§ **Work to be completed**:
From the line containing "The width and height of the screenshot is (700, 399)." to the end of the records below, output each line exactly; include both ends and nothing else.

=======

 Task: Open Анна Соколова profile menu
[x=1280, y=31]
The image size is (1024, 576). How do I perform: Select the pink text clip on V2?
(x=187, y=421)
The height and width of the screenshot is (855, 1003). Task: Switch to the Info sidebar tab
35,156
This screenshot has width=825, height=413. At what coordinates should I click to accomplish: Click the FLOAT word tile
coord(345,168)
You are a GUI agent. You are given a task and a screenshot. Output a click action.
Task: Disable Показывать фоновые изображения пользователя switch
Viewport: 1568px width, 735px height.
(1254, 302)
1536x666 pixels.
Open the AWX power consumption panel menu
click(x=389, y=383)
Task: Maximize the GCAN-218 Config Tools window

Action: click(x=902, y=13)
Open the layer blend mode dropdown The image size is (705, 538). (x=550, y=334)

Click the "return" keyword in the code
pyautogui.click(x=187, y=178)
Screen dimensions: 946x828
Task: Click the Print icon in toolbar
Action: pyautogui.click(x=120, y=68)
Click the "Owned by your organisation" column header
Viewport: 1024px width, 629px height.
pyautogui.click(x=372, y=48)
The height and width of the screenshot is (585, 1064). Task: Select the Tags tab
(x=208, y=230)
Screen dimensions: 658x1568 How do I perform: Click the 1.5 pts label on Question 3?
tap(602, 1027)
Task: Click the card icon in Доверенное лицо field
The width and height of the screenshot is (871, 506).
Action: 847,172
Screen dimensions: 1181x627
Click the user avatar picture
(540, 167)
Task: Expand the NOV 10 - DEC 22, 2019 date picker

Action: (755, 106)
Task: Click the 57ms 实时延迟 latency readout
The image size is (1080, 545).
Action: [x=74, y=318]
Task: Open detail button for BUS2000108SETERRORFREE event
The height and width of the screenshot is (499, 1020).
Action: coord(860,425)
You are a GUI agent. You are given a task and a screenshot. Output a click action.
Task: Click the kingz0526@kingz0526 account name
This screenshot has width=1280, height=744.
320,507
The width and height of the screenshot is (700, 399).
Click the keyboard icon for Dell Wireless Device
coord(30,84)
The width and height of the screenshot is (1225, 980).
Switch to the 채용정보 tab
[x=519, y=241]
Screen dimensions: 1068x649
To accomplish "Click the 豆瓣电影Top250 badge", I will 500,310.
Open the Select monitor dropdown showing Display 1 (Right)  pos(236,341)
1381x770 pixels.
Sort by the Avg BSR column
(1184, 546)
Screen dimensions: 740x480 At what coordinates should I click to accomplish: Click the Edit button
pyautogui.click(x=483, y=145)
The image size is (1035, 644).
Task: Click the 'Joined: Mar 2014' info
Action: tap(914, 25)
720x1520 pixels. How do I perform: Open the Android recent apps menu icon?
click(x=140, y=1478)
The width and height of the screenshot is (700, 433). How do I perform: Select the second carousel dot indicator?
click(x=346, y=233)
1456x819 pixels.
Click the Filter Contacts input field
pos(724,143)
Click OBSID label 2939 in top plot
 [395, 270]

=======

§ **Response area**:
The width and height of the screenshot is (700, 399).
Click the keyboard icon for Dell Wireless Device
coord(30,84)
The width and height of the screenshot is (1225, 980).
Switch to the 채용정보 tab
[x=519, y=241]
Screen dimensions: 1068x649
To accomplish "Click the 豆瓣电影Top250 badge", I will 500,310.
Open the Select monitor dropdown showing Display 1 (Right)  pos(236,341)
1381x770 pixels.
Sort by the Avg BSR column
(1184, 546)
Screen dimensions: 740x480 At what coordinates should I click to accomplish: Click the Edit button
pyautogui.click(x=483, y=145)
The image size is (1035, 644).
Task: Click the 'Joined: Mar 2014' info
Action: tap(914, 25)
720x1520 pixels. How do I perform: Open the Android recent apps menu icon?
click(x=140, y=1478)
The width and height of the screenshot is (700, 433). How do I perform: Select the second carousel dot indicator?
click(x=346, y=233)
1456x819 pixels.
Click the Filter Contacts input field
pos(724,143)
Click OBSID label 2939 in top plot
 [395, 270]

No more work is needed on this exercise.